We were hosted by Care Channels on the Mindanao State University campus. The first night we spent the evening with a Muslim community to connect with some of the families whose members were students in the healthcare class.  The people who live in the home that we went to are the leaders of the community.  The community refers to them as Mommy and Daddy.  Mommy has a big laugh and welcoming personality.  She is also one of the people being trained by Peacebuilders as a health care volunteer.

The following day I packed medicines in the morning in preparation for our clinic and then joined Mei for the first class session.  I was nervous for the first session, but the students welcomed me quickly. I was the butt of many a joke when I tried to participate in activities by using my small knowledge of Tagalog words.  The focus of this month’s class was mostly about the effects of diarrhea, dehydration, cold and flu assessments and the use of home remedies.  The training for the volunteers occurs over 3 days a month and requires a year for completion. Two of the three days are in the classroom and focused on concept learning, while the third day is putting the learned concepts to use in a practical manner, a healthcare clinic.

For our practical clinic we set off for the clinic at 7 a.m.  I drove one of the vehicles to the clinic site. Driving here in the Philippines is very different from what I am used to in the U.S. It seemed that rather than organized traffic flow there was chaos, but as I drove I began to learn the principle rules of the road. Which are: don’t hit/kil anyone, fill the gap between yourself and the vehicle in front of you as quickly as possible, honk often to let people know of your location and intentions. We did arrive safely to the clinic. It was located in a rural community about 1 hour drive from the University campus.  We drove for about 3 miles off the main highway on muddy, bumpy, dirt roads up to the community.  A dentist and med tech supported the clinic by volunteering their services.

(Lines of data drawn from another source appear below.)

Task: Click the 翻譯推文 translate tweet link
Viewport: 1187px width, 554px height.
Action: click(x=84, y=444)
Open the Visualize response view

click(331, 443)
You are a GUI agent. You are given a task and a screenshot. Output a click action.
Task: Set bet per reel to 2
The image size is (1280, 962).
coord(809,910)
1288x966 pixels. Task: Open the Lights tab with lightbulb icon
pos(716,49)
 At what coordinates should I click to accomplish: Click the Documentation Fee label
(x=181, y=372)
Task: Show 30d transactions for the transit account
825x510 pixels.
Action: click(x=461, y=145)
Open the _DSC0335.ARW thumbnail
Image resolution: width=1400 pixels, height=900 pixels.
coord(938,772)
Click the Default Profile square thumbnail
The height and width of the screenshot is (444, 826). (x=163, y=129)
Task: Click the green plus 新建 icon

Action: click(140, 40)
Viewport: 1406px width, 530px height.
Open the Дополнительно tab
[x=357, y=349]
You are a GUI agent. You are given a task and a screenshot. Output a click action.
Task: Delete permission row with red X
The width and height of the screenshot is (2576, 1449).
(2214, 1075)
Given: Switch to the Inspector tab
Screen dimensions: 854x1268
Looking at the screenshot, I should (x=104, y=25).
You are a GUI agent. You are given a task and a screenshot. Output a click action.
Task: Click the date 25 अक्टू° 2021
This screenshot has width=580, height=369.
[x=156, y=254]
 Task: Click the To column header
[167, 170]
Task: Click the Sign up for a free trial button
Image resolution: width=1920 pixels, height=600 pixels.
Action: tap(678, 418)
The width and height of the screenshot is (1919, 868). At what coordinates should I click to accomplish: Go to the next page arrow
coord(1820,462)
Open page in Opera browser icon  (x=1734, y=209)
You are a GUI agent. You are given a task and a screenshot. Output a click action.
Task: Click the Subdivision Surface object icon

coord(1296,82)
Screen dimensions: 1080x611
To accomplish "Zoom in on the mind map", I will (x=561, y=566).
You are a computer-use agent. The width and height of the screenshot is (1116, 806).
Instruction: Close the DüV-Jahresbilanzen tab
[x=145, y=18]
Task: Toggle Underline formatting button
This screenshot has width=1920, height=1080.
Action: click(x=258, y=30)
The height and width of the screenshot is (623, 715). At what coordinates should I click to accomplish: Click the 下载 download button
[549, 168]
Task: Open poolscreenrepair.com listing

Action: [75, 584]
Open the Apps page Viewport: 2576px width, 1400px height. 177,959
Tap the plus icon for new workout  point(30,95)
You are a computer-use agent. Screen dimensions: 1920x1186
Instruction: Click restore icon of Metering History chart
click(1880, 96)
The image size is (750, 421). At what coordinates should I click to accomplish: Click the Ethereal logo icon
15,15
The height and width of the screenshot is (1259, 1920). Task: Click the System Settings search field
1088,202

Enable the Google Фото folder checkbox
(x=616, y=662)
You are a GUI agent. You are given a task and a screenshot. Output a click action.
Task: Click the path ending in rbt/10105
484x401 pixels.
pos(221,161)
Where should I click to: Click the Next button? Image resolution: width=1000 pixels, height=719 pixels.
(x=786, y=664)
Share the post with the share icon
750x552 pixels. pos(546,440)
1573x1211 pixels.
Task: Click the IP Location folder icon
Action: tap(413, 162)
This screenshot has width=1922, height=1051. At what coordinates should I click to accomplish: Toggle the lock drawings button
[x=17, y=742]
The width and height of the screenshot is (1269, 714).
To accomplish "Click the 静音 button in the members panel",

People who came to the clinic were mostly from the nearby village, but some walked hours to be seen. There were a large number from one Indigenous group in particular, the Teduray. After the clinic I learned more about their difficult history one in which they have experienced decades of on again off again displacement due to the armed conflict, illegal mining and illegal logging this has resulted in their being unable to establish permanent homes, secure communities, which in turn has robbed them of the opportunity for self-determination. Many of the patients that were seen in the clinic had common illnesses such as cold, cough or headache. There were some active TB cases in adults as well as malnourished or undernourished children.  There was one difficult case in the clinic that involved a 3 month-old baby who appeared to be severely malnourished because of a liver problem.  The story was heartbreaking the mother had been to the hospital, but the doctors there said the child was anemic and gave the mother some vitamins.  Mei said that anemia was just a symptom and that the underlying cause was the liver issue, but that since the woman can not afford treatment for her child she was given an easy diagnosis for her child and sent away.

I came away from the trip feeling excited at being allowed the opportunity to learn from Mei, to meet all the students, the supporters of Peacebuilders and to participate in the clinic. I appreciate the work of empowering a diverse group of people to be decision makers when it comes to their individual and communal health.